Case ID: ala_252/html/0647-01.html
Source: Caselaw Access Project
Author: {"author": "LAWSON, Justice.", "license": "Public Domain", "url": "https://static.case.law/"}
Date Created: 2024-08-24T03:29:51.129683

42 So.2d 463
    CAMBRON et ux. v. CAMBRON.
    7 Div. 996.
    Supreme Court of Alabama.
    Oct. 20, 1949.
    
      'Roberts & Cunningham, of Gadsden, for appellants.
    L. B. Rainey, of Gadsden, for appellee.
   LAWSON, Justice.

This is a bill by Charles Cambrón against his brother Herbert and the latter's wife, Grace, to foreclose a mortgage and to have the proceeds derived from the sale of the mortgaged premises used to pay the mortgage debt, the costs of foreclosure, attorney’s fees, and the sum of $200, with interest, loaned by complainant to respondents several months after the mortgage was executed.

The respondents, on or about May 1, 1947, procured a loan from complainant of $1,000 at the rate of 4% per annum, and executed to complainant a note for $1,040, due May 1, 1948, secured by a mortgage on their home. On August 1, 1947, complainant loaned his brother Herbert the further sum of $200.

The note was not paid when it became due on May 1, 1948, and this suit was instituted by complainant on June 2, 1948.

The answer of the respondents admitted the averments of the bill as to the original loan, but denied that there was any agreement to the effect that the mortgage on their home was security for the payment of the $200 loan made on August 1, 1947. It was averred in the answer that “shortly after the 1st of May, 1948, the defendant, Grace Cambrón, offered and tendered the full amount due, together with interest, under the mortgage for $1,000.00 set out in paragraph 1 of the 'bill of complaint, which plaintiff refused.” The answer further alleged that respondents “are willing to do equity and tender the full amount due under the said mortgage into Court at this time.”

Under the pleadings the only issues in the case were whether the $200 loan made on August 1, 1947, was secured by the mortgage previously executed to secure the $1,000 loan and whether, in view of the alleged tender, the respondents should be compelled to pay attorney’s fees and be taxed with the costs of the proceedings.

The trial court decreed that the complainant was entitled to the relief prayed for except as to the $200 loan, which was held not to be secured by the mortgage. The decree provided that unless the respondents paid into the hands of the register the sum of $1169.15, with interest, within sixty days from the date of the decree, then the register should proceed to foreclose the mortgage. It appears in the decree that the said sum of $1169.15 includes an attorney’s fee of ten per cent. The parties seem to consider that the costs of the proceedings below were also included in said sum.

In their appeal to this court, the respondents challenge the correctness of the decree of the trial court only in so far as it requires them to pay attorney’s fees and court costs.

The note provides for a reasonable fee for collection by an attorney. The mortgage provides for a ten per cent attorney’s fee for foreclosure under the powers of sale contained in the mortgage or by proceedings in equity.
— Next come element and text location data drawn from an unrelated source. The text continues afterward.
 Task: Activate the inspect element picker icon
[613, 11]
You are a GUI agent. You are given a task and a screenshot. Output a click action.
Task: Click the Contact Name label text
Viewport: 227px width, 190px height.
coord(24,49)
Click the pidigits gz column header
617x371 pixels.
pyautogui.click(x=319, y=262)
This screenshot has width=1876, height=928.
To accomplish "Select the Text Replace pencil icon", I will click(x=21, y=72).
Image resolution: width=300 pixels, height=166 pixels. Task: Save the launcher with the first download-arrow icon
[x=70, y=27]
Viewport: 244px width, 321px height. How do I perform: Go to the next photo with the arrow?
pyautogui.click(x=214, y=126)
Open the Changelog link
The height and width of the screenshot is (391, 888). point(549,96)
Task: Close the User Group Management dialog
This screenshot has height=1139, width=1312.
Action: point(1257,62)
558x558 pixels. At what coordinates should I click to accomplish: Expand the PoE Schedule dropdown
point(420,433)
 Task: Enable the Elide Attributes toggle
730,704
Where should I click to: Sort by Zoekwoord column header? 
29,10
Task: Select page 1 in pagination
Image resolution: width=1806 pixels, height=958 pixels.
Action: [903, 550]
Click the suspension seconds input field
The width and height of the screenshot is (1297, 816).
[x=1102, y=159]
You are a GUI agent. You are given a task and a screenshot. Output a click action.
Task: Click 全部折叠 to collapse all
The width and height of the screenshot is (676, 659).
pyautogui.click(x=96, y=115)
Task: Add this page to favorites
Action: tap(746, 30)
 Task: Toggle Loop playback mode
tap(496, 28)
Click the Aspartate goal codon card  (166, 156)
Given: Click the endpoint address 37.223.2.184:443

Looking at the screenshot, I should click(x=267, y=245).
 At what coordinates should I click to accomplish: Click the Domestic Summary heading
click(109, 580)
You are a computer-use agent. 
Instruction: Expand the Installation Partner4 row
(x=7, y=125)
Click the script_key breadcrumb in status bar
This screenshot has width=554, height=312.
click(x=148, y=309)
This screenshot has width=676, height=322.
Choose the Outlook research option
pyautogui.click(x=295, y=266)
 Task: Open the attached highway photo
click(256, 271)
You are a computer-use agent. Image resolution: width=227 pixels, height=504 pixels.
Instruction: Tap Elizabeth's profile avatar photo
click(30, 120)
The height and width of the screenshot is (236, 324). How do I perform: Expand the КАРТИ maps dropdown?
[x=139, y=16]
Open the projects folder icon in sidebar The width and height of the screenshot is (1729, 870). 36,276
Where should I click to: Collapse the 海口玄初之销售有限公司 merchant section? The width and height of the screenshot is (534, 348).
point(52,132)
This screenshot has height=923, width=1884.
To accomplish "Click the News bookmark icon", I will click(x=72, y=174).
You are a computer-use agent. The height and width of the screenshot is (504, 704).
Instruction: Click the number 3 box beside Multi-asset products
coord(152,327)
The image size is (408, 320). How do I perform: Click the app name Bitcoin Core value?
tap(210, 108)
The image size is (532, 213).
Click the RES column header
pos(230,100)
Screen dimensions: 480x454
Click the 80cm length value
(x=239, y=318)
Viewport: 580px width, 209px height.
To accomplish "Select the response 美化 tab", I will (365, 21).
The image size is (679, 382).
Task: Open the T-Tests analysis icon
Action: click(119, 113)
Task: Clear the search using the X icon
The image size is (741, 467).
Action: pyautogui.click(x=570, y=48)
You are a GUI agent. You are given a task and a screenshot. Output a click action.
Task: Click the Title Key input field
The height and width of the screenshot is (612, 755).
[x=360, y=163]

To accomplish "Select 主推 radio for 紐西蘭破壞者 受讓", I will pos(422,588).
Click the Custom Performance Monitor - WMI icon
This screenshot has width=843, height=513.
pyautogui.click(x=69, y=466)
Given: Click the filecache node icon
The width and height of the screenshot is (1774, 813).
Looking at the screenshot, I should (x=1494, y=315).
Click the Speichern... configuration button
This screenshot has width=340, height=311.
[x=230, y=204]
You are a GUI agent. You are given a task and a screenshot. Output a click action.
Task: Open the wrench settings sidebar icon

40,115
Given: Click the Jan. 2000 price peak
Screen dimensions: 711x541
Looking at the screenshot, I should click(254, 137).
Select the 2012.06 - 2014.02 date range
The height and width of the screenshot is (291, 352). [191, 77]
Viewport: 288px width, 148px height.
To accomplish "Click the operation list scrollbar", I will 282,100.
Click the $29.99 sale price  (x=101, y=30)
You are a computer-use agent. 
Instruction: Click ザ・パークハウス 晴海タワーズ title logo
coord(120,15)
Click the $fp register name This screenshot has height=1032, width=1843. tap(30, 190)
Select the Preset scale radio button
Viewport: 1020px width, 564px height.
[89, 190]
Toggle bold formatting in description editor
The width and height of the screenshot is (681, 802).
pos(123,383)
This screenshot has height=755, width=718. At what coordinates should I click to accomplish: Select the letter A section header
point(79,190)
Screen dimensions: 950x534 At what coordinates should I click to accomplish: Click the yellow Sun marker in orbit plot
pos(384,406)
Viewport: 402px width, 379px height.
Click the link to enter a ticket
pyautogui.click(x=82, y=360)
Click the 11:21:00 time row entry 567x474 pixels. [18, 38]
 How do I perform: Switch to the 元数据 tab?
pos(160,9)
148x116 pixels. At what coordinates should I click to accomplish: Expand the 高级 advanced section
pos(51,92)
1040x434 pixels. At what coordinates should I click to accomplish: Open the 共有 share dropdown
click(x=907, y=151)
Appellants strenuously insist that they should not be compelled to pay attorney’s fees or be taxed with court costs in this proceeding in that prior to the time this bill was filed they had tendered to the complainant all that was due on the original indebtedness.

The evidence is in sharp conflict as to whether the respondents tendered to the complainant the amount due on the original indebtedness, including interest, prior to the time the complainant put the case into the hands of his attorney. But even if it be assumed that the tender was made at the time and in the manner as testified to by witnesses for the respondents, the fact remains that there is no evidence tending to show that the tender was kept good. In Kinney et al. v. Pollak et al., 223 Ala. 654, 137 So. 669, 672, an equity proceeding, it was said: “Form No. 39, section 9532, Code [Code 1940, Tit. 7, § 233] does not require a statement that the tender has been kept good during the time intervening between the date it Was made and the date of the plea. But, though this allegation is not required, proof of it is necessary.”

True, in their answer respondents averred that they were willing to do equity and “tender the full amount due under the said mortgage into Court at this time.”' The amount which they contended to be due at the time of the alleged tender was paid, into court before the decree was rendered in this case. But the burden was upon the-respondents to show that the tender was. kept good between the time the tender was. alleged to have been made and the day when-the money was paid into court. The burden to make this proof was upon the respondents. McCalley v. Otey, 99 Ala. 584, 12 So. 406, 42 Am.St.Rep. 87.

The decree of the trial court is affirmed.

Affirmed.

BROWN, FOSTER, LIVINGSTON, SIMPSON, and STAKELY, JJ., concur.